Problem 1. Traveling Electromagnetic Waves

In class, we discussed electromagnetic fields propagating in a direction $\mathbf{z}$ with electric and magnetic fields in the transverse ($x-y$) plane. We can describe any electric field vector in that plane by recording its projection onto two orthogonal basis vectors – such as the $\mathbf{x}$ and $\mathbf{y}$ unit vectors, which humans like to denote as the ‘horizontal’ (H) and ‘vertical’ (V) polarization vectors in their earth-centric reference frames.

Mathematically, we can describe a transverse electromagnetic field of arbitrary polarization as a sum of two modes (solutions to Maxwell’s equations) that are individually polarized in these directions – for example, $\vec{E}\propto E_x(\vec{r},t) \mathbf{x} + E_y(\vec{r},t) \mathbf{y}$, where in classical electromagnetism, $E_x(\vec{r},t),E_y(\vec{r},t)$ denote the field amplitudes at coordinates $\vec{r},t$. For example, a laser field could be approximated by $E_x(\vec{r},t)=E_{x,0} \cos(\omega t - k z + \phi_x)$ and $E_y(\vec{r},t)=E_{y,0} \cos(\omega t - k z + \phi_y)$, where $E_{x/y,0} \in \mathbb R $ is a ‘slowly varying envelope’. But if we turn down their amplitudes, measurements of these fields eventually show some unusual behavior, including the discreteness of optical energy – the `quantization’ of the EM field.

# Tasks:
1. Translate this sentence from the passage on traveling electromagnetic waves into Spanish: "In class, we discussed electromagnetic fields propagating in a direction $\mathbf{z}$ with electric and magnetic fields in the transverse ($x-y$) plane."
2. In the passage on traveling electromagnetic waves, what names do humans like to give the $\mathbf{x}$ and $\mathbf{y}$ unit vectors?

# Data section:
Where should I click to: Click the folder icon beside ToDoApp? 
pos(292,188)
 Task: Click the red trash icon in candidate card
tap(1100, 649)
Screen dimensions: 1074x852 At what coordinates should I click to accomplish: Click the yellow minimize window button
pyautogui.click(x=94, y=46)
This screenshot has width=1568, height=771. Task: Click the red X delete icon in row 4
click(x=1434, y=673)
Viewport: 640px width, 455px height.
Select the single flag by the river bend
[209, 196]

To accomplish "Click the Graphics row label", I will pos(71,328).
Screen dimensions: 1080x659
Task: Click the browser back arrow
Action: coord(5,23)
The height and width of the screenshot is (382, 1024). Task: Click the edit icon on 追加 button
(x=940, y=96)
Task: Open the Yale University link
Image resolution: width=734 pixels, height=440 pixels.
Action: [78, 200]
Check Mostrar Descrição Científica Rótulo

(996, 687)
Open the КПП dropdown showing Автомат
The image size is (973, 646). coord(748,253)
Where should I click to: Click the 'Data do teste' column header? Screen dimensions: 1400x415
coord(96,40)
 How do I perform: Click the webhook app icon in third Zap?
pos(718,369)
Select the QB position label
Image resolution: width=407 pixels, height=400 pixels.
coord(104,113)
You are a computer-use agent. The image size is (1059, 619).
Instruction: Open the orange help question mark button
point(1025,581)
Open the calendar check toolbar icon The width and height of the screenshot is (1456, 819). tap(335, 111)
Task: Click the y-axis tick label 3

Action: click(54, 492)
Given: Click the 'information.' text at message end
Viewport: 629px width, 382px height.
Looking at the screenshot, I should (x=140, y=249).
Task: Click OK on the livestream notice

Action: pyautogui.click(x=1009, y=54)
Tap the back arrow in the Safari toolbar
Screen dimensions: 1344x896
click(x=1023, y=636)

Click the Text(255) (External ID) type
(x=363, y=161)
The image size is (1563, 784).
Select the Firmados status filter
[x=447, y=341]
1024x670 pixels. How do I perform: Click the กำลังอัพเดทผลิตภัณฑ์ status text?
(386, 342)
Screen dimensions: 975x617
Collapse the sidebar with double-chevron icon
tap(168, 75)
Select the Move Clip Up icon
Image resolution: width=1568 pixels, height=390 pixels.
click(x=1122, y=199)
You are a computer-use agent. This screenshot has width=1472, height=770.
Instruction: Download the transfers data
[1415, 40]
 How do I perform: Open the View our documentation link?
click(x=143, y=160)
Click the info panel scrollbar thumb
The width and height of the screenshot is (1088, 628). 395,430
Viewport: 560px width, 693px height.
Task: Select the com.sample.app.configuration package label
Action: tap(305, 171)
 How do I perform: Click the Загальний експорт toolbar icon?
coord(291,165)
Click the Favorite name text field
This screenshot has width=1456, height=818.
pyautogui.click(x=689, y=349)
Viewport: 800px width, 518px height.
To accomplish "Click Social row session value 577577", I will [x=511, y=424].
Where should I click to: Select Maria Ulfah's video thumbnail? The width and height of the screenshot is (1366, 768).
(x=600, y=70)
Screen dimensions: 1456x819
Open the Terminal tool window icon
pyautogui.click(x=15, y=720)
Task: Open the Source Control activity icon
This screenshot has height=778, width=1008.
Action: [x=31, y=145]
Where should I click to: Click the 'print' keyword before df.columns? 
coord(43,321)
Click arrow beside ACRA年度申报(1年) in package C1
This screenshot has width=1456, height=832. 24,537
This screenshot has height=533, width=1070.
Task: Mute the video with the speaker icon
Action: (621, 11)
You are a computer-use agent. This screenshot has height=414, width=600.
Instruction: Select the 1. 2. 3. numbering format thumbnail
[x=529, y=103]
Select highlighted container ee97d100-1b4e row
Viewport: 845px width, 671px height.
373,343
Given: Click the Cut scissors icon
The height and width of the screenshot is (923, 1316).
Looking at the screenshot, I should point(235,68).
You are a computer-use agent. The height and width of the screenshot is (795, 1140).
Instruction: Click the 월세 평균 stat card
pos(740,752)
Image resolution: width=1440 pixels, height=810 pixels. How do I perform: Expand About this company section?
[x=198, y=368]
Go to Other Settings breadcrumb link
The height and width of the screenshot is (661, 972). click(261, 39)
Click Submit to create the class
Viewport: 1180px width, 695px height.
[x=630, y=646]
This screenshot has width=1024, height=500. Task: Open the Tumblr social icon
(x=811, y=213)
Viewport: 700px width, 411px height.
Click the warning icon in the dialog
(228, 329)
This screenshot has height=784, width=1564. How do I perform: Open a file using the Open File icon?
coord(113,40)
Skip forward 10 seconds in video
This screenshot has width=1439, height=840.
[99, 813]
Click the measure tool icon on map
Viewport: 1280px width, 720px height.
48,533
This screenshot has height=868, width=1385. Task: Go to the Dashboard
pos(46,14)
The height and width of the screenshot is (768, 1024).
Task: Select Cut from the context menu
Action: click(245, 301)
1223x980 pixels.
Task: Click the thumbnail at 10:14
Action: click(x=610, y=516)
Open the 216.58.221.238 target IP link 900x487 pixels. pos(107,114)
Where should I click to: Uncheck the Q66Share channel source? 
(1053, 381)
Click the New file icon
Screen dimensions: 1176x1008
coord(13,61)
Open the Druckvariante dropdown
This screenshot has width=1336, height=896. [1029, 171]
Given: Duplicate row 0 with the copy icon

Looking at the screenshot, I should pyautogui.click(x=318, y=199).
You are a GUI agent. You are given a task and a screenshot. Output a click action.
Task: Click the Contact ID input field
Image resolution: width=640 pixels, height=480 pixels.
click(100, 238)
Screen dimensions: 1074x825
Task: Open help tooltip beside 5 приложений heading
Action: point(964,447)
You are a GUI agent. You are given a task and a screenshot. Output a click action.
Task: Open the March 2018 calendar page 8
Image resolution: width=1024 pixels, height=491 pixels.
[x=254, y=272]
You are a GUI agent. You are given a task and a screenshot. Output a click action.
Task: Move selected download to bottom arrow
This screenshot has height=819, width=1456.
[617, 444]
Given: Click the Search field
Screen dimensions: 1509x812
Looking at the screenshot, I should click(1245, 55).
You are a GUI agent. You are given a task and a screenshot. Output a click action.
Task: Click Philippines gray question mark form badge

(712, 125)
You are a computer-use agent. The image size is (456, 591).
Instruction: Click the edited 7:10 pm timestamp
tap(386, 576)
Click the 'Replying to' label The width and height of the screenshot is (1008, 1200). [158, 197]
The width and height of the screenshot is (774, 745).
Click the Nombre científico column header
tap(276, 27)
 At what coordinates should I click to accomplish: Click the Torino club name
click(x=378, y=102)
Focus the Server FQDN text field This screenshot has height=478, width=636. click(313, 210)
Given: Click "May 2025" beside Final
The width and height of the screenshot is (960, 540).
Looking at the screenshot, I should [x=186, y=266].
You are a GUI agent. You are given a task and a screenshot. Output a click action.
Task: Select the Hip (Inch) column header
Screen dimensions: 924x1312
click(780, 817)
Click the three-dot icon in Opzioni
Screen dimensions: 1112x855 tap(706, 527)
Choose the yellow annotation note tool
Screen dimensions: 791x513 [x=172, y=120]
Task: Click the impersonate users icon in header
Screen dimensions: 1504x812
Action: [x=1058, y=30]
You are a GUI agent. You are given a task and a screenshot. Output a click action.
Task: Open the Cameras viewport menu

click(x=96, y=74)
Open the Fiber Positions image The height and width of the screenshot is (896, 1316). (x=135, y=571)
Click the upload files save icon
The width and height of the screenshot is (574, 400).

# Results in order:
1. En clase, analizamos campos electromagnéticos que se propagan en una dirección $\mathbf{z}$ con campos eléctricos y magnéticos en el plano transversal ($x-y$).

2. The ‘horizontal’ (H) and ‘vertical’ (V) polarization vectors.